Wednesday, October 21, 2009

Not much better...yet

I keep questioning how am I supposed to pray? Really what am I praying for? What am I supposed to do? What is the right thing to do? Not just for me but my husband, my children, his grandparents? As I was driving my little girl to school today she informed me that while she still thinks he will be fine, since we named him Michael after the angel, we need to have an angel tree for Christmas this year for him (that made me cry too ~ but only after she got out of the car). Then I asked God, "why me?" and I still have no answer, but I do have a very nervous stomach right now.

My dear husband is just so sweet he held my hand this morning before the sun came up for several hours and let me cry. I know how hard this is on everyone and I know how much he wants this little guy. My husband is an attorney so he wants to fix things and I love him more than he will ever understand, but we both understand this can not be fixed. He did call the genetic counselor today and she told him that the final results would be in Monday or Tuesday. They will not change the outcome, just tell us what kind of Trisomy 18. I am not very clear on all of this yet. They want us to keep our appointment in November ~ 3 weeks away. That seems like it is SO far away.

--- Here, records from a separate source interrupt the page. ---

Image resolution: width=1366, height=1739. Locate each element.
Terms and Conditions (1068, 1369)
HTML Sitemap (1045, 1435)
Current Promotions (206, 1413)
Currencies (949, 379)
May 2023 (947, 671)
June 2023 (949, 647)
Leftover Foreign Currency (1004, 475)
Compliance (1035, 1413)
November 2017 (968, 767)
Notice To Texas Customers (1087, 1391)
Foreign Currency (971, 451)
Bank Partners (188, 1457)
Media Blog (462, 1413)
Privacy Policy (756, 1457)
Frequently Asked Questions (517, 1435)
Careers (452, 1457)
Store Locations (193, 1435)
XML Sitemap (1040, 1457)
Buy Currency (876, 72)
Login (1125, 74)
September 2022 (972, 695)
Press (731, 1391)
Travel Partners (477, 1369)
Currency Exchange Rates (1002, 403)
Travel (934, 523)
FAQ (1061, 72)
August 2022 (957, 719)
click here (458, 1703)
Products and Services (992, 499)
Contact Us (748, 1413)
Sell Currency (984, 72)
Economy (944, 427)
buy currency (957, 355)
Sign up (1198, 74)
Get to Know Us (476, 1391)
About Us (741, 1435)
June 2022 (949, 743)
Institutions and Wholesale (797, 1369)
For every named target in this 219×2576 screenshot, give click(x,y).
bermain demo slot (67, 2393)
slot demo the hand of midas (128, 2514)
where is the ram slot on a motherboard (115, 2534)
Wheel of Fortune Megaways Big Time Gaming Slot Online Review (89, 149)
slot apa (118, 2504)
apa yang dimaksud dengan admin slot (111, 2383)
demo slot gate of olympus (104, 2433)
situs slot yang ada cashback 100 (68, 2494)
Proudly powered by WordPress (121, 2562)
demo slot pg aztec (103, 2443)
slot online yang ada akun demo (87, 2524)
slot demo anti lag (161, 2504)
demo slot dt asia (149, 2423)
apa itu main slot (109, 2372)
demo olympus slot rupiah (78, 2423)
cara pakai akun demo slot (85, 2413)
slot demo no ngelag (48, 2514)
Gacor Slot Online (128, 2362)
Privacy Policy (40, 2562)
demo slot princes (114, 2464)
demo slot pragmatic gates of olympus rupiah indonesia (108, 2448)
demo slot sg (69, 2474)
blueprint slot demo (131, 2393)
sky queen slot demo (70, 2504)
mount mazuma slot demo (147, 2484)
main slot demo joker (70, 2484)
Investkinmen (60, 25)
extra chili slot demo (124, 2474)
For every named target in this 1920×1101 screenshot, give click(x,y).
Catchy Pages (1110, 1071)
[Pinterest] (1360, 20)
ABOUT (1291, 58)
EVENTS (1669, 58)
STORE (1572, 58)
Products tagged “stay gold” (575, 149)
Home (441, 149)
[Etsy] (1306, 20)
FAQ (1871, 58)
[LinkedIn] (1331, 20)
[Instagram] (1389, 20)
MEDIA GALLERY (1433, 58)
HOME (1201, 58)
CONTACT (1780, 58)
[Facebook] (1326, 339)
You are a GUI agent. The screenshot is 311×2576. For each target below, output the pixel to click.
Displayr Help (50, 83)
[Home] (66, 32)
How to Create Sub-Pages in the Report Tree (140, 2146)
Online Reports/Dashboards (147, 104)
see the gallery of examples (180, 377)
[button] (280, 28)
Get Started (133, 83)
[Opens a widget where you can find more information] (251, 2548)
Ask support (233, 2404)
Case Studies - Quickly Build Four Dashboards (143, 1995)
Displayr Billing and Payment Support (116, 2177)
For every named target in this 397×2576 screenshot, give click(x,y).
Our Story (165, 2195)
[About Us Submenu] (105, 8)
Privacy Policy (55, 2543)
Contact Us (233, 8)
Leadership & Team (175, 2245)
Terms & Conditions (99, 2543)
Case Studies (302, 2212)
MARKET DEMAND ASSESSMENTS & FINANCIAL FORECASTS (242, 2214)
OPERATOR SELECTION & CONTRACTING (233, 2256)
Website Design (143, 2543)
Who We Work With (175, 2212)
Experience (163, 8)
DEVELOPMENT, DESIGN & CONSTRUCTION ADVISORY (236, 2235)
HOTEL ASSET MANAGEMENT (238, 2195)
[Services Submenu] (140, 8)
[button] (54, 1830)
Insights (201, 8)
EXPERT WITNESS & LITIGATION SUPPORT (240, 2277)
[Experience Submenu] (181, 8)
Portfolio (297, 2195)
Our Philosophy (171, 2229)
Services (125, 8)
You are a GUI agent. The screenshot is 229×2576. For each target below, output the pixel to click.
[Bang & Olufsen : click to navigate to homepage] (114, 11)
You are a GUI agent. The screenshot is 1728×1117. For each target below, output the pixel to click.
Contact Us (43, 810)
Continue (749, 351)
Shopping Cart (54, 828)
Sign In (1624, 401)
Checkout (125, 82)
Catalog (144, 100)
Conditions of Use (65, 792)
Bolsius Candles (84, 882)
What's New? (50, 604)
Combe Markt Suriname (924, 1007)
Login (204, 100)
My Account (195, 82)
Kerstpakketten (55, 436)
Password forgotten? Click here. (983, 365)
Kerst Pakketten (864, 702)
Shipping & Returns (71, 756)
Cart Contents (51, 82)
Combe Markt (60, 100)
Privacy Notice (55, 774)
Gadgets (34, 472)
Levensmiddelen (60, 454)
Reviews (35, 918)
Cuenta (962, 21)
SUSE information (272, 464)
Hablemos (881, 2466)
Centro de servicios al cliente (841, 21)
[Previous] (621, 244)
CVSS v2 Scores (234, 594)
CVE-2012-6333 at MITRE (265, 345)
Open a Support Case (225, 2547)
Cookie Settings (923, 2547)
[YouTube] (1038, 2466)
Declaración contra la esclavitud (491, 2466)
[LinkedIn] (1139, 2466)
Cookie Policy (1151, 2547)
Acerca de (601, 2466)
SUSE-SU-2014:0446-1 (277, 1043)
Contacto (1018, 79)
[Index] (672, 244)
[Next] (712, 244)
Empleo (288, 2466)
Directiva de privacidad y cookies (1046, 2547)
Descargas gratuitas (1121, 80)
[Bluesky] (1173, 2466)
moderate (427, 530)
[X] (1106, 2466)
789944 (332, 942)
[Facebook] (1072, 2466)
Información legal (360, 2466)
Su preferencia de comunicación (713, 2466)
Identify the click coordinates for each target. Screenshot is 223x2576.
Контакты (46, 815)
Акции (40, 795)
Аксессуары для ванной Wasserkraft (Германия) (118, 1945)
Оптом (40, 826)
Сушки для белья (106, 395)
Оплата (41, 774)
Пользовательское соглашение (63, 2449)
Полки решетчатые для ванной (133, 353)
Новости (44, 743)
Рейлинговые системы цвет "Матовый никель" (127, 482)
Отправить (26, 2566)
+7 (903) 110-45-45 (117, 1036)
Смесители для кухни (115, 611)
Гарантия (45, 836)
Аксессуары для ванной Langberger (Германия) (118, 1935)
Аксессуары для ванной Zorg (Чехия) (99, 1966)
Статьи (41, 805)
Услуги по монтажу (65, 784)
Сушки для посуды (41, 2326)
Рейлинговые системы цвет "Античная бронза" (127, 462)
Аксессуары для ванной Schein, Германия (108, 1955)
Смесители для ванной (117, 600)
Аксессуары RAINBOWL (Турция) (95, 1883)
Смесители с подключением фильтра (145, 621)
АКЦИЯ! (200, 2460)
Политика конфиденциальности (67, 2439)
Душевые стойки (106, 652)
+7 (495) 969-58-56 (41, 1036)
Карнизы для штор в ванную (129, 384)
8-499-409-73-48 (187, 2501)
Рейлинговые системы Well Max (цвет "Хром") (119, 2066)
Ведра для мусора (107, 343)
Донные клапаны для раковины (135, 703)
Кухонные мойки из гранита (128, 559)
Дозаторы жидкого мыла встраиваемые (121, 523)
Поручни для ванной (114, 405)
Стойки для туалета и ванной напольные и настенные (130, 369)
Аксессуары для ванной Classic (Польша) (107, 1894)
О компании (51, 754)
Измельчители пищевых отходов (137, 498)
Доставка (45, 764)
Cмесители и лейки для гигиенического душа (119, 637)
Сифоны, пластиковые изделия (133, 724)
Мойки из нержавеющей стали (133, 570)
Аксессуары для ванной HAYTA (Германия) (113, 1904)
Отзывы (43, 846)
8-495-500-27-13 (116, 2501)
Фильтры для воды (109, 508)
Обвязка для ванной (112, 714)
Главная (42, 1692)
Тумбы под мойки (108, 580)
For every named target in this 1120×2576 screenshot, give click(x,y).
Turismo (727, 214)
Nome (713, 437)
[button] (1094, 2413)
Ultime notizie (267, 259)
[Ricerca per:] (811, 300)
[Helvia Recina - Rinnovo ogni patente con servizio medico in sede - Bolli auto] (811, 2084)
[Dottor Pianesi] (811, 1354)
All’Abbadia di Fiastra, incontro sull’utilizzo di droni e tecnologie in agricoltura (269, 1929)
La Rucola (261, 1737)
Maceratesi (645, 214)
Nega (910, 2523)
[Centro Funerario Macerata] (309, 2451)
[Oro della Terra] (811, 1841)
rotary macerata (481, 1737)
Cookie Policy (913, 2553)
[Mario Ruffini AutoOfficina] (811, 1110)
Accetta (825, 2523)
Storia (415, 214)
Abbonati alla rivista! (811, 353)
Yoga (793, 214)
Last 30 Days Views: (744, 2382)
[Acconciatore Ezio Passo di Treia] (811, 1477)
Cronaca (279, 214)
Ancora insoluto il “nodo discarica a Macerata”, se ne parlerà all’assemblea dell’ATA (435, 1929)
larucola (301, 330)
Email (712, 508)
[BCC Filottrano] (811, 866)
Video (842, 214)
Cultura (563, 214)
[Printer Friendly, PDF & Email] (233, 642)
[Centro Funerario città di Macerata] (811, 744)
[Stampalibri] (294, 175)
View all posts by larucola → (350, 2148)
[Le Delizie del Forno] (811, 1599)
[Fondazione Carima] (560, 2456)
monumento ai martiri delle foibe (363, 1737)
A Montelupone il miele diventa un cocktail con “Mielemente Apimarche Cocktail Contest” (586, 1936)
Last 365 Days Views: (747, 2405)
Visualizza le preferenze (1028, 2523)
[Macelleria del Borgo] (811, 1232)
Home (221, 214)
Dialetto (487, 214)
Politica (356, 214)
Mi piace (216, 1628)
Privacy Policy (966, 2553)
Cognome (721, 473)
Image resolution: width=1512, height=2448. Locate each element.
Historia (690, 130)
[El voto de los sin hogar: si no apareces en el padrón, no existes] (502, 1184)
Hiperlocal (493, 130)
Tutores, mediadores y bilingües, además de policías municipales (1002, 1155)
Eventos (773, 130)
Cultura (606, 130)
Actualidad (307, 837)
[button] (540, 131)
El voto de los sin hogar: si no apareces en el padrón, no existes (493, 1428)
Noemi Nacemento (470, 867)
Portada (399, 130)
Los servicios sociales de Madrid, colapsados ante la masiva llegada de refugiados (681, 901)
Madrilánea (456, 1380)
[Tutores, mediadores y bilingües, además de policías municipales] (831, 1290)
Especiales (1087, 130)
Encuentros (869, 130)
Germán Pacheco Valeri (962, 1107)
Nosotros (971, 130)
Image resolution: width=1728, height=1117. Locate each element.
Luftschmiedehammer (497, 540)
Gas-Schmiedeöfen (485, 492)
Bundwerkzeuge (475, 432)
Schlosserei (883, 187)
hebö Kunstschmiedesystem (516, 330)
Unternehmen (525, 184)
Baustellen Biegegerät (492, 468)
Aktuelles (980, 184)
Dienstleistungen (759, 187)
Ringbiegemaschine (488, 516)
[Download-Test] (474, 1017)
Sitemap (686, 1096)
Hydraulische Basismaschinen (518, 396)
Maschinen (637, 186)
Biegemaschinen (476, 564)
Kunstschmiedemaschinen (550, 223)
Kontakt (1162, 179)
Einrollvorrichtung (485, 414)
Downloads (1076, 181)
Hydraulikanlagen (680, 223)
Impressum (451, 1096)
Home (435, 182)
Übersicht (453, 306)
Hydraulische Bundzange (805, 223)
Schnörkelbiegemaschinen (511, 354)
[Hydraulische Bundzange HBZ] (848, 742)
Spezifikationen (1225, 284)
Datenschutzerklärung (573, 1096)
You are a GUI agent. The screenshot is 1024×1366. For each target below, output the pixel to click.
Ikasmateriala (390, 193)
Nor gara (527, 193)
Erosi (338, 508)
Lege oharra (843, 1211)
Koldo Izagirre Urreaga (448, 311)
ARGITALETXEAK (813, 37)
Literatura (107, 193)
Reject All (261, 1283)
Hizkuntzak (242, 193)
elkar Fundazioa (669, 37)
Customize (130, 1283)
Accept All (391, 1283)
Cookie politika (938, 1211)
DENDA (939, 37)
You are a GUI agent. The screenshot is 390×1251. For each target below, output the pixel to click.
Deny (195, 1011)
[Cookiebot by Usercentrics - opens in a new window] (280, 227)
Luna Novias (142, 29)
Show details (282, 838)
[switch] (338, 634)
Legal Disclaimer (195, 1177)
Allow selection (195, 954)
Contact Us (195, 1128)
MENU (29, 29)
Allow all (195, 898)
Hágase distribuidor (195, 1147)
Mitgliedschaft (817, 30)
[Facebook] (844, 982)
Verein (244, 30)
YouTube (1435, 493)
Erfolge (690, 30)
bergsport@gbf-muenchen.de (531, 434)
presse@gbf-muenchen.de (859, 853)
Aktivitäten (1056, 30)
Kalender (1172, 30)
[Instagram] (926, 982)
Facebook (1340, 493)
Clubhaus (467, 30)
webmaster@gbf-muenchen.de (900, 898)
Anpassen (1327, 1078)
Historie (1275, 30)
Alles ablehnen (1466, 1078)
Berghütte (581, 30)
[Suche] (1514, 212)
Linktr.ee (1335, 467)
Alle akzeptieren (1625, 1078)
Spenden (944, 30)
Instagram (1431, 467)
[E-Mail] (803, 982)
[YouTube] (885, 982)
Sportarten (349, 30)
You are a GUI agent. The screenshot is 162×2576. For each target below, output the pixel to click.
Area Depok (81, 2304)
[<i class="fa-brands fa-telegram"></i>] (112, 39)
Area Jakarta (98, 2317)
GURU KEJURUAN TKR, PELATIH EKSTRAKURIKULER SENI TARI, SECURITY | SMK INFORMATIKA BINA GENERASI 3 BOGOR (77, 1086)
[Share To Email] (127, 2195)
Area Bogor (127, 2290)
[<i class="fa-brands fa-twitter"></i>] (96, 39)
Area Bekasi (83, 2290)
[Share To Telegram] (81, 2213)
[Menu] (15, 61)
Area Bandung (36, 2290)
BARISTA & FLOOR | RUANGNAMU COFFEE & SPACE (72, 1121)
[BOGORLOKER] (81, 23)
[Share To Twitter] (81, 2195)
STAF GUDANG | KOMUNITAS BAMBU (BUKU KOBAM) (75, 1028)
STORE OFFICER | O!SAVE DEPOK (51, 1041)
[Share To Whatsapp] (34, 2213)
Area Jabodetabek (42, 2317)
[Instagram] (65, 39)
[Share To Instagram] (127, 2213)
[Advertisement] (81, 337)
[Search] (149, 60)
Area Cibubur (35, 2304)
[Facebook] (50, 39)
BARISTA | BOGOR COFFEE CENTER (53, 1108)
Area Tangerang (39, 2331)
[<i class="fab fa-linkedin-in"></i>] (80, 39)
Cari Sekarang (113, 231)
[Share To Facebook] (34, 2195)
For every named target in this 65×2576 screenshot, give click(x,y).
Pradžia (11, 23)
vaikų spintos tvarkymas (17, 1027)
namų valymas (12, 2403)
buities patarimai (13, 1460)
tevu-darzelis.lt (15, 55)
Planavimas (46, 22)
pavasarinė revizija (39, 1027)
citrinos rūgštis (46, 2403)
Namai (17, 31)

Ok, I am still trying here but every time he kicks and pushes it makes me cry... I suppose I feel a little sorry for myself, but it is so much more than just me. I worry about him suffering or his heart just stopping and I worry about the impact on my girls and of course my husband. My mom and dad sent us flowers a few weeks ago we just finally threw away. They were to celebrate having a healthy baby boy after all these years and I just have not even had the courage to tell them yet. Perhaps that is why we have Michael, to teach us courage? Right now I just feel grief AND he is still alive. I can't imagine what I will feel later.

Tomorrow is my regular Dr. appt. I am not really looking all that forward to sitting in the waiting area, mainly because I am afraid I will cry. I do not want to upset happy pregnant women. If I have learned anything yet, it is that everyone has a story and cliche as it is ~ you cannot judge a book by its cover.